> EXERCISE: Please go through the records below and return every line holding the word "computer".

> DATA EXCERPTS:
------------------------
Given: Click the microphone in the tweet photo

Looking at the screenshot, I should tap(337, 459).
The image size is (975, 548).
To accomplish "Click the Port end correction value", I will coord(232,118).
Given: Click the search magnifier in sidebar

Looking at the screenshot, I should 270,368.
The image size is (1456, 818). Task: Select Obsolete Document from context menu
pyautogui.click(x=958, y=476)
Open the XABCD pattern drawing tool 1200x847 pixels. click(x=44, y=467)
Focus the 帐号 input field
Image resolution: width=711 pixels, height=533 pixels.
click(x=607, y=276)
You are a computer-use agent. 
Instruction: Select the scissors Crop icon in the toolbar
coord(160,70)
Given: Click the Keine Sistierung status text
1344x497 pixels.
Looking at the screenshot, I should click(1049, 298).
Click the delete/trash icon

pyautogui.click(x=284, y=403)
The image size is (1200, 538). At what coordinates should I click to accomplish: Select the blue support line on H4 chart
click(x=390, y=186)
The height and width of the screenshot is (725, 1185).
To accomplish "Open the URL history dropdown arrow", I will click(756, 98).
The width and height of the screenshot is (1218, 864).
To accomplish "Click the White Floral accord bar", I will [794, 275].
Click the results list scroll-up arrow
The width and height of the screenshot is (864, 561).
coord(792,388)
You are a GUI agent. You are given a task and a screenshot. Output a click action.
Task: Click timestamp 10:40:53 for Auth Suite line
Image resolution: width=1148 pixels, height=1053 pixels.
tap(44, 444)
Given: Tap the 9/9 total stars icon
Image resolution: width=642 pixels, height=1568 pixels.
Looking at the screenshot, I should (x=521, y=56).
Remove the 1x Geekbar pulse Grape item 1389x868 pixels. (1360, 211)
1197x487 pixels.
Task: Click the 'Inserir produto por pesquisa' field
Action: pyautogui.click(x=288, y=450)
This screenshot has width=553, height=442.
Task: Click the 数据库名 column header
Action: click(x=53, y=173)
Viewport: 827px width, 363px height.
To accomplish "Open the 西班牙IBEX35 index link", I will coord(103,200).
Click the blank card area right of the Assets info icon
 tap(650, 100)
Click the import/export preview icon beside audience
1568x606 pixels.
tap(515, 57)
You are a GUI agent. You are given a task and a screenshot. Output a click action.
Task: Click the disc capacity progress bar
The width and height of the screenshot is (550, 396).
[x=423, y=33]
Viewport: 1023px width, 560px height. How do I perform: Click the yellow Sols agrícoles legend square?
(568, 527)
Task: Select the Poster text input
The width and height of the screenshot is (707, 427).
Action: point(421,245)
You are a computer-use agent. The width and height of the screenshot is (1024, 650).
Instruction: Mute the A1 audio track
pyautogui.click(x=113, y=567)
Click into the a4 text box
------------------------
> YOUR RESPONSE:
You are a computer-use agent. 
You are a computer-use agent. The width and height of the screenshot is (1024, 650).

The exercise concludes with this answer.